§ **TEXT UNDER STUDY**

····················

About a year ago I finished this chamber opera on a play by Oscar Wilde. I can't remember how I came across the play; I think it turned up in list of dramas on an Italian theme, for I was keen to write an Italian-style opera. I was, however, never sure what I meant by that.
Did I mean it should have the strong, traditional emotions of passion, destiny and conflicts of loyalty that characterise the tradition of opera seria? If so, Wilde's drama has all these in abundance. It's been described as Shakespearean or Jacobean, but actually it could have been written as an opera libretto in the style of Verdi operas then going the rounds. Despite its 16th century setting, I soon realised its contemporary relevance for Wilde, and also for us today.
Wilde's text is very long and very dense. There are a host of minor characters too, well suited to small parts within an operatic chorus. (sic) It was a labour of love to reduce it to something I could set. Although I'd wanted to write an Italian style opera, grand opera, or an imitation of it, was not what I was aiming for - quite the opposite. I wanted my audience close-up, and for practical and financial reasons I needed a small cast and a chamber accompaniment. I remembered the Victorians liked their parlour entertainments, and so decided on a piano duet, four hands at one instrument, as a throwback. Out went all the small parts, but in their place I developed the idea that the cast would also form their own mini-chorus and, in the absence of any sets, describe the settings and even the action rather than show either with any realism. This will provide a challenge for any director.

····················

§ **Stored data**
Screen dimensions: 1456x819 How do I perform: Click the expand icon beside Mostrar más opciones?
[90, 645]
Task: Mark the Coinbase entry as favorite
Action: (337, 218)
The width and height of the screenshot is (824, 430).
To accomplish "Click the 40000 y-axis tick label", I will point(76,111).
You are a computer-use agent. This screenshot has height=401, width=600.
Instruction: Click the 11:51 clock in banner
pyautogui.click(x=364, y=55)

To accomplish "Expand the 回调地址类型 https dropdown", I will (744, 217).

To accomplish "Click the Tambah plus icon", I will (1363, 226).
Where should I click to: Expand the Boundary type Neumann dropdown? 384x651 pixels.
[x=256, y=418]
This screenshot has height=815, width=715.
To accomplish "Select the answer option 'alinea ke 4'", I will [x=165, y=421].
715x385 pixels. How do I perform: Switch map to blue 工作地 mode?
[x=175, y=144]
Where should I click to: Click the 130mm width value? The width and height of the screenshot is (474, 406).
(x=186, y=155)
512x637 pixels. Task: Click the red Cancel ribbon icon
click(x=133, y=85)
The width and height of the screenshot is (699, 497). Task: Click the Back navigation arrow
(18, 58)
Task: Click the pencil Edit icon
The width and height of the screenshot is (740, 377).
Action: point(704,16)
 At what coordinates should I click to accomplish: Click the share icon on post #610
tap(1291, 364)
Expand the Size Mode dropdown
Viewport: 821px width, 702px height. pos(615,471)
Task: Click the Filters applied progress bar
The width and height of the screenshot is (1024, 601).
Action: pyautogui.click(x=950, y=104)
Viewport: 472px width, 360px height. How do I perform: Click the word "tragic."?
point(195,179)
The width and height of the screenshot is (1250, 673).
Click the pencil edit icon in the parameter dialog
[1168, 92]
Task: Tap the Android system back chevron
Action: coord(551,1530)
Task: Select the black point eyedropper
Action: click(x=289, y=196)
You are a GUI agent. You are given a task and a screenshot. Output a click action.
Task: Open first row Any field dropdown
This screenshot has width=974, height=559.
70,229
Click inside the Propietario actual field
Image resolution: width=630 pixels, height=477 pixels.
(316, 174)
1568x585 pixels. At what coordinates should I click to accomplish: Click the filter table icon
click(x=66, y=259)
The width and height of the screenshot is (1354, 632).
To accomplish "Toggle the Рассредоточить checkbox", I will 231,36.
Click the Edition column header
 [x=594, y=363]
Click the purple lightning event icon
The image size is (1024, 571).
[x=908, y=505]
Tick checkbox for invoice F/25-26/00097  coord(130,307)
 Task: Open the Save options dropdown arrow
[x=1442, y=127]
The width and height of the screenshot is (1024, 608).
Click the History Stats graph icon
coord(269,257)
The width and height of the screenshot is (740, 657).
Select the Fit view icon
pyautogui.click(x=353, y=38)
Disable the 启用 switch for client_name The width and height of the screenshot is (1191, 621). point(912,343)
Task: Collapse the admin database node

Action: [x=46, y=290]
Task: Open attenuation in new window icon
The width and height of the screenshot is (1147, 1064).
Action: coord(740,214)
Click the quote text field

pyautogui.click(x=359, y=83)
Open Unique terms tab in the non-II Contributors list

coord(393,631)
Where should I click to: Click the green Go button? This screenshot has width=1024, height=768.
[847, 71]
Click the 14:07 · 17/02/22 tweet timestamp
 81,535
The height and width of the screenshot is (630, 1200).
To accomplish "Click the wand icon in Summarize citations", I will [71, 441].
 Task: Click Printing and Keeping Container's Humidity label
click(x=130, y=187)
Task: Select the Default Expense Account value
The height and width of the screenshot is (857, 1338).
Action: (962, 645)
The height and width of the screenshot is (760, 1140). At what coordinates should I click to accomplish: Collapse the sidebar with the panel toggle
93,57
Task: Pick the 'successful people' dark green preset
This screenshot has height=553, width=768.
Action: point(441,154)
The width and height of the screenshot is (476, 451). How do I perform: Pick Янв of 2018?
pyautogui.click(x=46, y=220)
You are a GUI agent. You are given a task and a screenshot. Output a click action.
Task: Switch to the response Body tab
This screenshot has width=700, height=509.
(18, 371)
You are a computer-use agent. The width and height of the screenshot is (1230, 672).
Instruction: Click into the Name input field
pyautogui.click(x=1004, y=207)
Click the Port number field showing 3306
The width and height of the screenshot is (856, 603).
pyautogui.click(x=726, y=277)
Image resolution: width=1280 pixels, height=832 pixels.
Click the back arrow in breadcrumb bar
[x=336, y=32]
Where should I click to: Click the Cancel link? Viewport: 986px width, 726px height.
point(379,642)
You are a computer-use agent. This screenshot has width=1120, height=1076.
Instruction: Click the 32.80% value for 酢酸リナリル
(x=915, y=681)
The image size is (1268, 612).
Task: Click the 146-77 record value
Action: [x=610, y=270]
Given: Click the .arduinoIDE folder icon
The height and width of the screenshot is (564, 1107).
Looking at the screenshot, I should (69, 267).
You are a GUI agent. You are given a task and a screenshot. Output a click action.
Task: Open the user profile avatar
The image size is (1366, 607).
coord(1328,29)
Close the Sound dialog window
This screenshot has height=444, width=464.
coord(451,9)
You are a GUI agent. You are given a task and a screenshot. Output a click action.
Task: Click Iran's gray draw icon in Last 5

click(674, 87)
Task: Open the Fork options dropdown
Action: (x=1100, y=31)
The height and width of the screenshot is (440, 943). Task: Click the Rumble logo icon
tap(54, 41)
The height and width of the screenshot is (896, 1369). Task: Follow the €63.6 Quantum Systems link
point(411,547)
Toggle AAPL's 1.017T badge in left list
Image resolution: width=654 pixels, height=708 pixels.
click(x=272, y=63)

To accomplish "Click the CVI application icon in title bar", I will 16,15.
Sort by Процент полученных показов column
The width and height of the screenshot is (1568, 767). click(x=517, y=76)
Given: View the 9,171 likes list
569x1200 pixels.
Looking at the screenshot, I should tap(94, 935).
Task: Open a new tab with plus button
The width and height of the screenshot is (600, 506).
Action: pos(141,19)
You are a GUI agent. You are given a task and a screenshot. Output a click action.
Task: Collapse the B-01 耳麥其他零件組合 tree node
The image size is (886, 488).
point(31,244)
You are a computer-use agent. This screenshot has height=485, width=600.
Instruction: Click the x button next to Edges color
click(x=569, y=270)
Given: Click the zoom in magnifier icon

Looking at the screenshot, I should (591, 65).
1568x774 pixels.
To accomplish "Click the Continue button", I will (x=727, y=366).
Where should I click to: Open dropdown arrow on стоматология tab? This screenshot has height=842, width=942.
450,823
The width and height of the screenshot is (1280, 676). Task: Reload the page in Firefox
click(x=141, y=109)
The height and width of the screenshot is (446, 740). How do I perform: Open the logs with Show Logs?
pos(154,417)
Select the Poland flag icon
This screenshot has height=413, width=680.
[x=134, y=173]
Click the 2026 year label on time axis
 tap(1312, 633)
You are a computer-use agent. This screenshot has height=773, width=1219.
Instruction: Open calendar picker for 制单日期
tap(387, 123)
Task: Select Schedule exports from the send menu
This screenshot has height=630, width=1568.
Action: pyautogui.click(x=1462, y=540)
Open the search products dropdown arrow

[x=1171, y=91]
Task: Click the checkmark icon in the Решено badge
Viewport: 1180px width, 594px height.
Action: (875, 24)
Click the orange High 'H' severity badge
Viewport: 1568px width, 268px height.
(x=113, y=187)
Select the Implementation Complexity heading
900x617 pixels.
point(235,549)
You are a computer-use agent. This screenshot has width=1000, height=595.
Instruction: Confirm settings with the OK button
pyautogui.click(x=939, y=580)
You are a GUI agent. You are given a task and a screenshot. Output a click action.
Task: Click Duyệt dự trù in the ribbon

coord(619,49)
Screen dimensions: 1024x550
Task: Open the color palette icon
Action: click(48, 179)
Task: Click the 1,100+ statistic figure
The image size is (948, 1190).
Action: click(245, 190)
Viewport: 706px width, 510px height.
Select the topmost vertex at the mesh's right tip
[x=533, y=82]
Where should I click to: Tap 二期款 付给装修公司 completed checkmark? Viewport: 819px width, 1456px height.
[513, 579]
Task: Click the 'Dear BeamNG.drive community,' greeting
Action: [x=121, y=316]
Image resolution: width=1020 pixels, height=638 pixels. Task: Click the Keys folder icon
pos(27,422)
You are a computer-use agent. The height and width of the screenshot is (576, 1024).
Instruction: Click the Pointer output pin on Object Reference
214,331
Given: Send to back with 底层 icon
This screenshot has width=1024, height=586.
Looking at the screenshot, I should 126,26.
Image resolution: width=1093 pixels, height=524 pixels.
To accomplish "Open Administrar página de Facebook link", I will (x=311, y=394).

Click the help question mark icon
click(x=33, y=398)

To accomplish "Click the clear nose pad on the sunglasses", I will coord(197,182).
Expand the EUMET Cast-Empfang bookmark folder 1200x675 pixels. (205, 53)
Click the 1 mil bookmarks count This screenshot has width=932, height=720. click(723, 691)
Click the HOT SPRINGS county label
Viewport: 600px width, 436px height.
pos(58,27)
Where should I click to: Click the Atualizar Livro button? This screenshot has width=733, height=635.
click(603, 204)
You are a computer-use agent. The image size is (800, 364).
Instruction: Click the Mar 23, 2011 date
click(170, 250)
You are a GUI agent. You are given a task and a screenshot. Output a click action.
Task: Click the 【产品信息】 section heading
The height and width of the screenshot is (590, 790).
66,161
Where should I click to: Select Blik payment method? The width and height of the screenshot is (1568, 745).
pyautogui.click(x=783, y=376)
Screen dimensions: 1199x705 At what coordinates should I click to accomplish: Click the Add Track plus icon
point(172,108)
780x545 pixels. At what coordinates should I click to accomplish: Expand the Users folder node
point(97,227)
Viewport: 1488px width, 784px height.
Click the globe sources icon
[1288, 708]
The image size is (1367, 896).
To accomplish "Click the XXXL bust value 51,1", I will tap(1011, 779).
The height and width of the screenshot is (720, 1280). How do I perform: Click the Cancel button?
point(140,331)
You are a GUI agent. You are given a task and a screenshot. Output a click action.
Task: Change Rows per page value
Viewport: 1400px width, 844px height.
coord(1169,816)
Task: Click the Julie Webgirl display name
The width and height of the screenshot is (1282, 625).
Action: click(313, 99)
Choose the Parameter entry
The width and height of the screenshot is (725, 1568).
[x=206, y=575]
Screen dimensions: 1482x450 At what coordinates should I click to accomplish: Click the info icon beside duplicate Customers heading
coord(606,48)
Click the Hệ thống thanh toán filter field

····················

§ **EXPLORE THE MATERIAL**
1) In the opera note, what accompaniment did the composer decide on?
2) Summarize the opera note in two sentences.
3) Update the part of the opera note that opens with the words "Did I mean it" and closes with "for us today.", replacing "Verdi" with "Rossini".

§ **EXERCISE SOLUTIONS**
1) A piano duet, four hands at one instrument.

2) The writer finished a chamber opera on an Oscar Wilde play, intended as an Italian-style opera, and found the drama rich in passion, destiny and conflicts of loyalty, with relevance both for Wilde and for today. Reducing Wilde's long, dense text and dropping its minor parts, the writer chose a small cast and a piano-duet accompaniment, with the cast forming a mini-chorus that describes the settings and action.

3)
Did I mean it should have the strong, traditional emotions of passion, destiny and conflicts of loyalty that characterise the tradition of opera seria? If so, Wilde's drama has all these in abundance. It's been described as Shakespearean or Jacobean, but actually it could have been written as an opera libretto in the style of Rossini operas then going the rounds. Despite its 16th century setting, I soon realised its contemporary relevance for Wilde, and also for us today.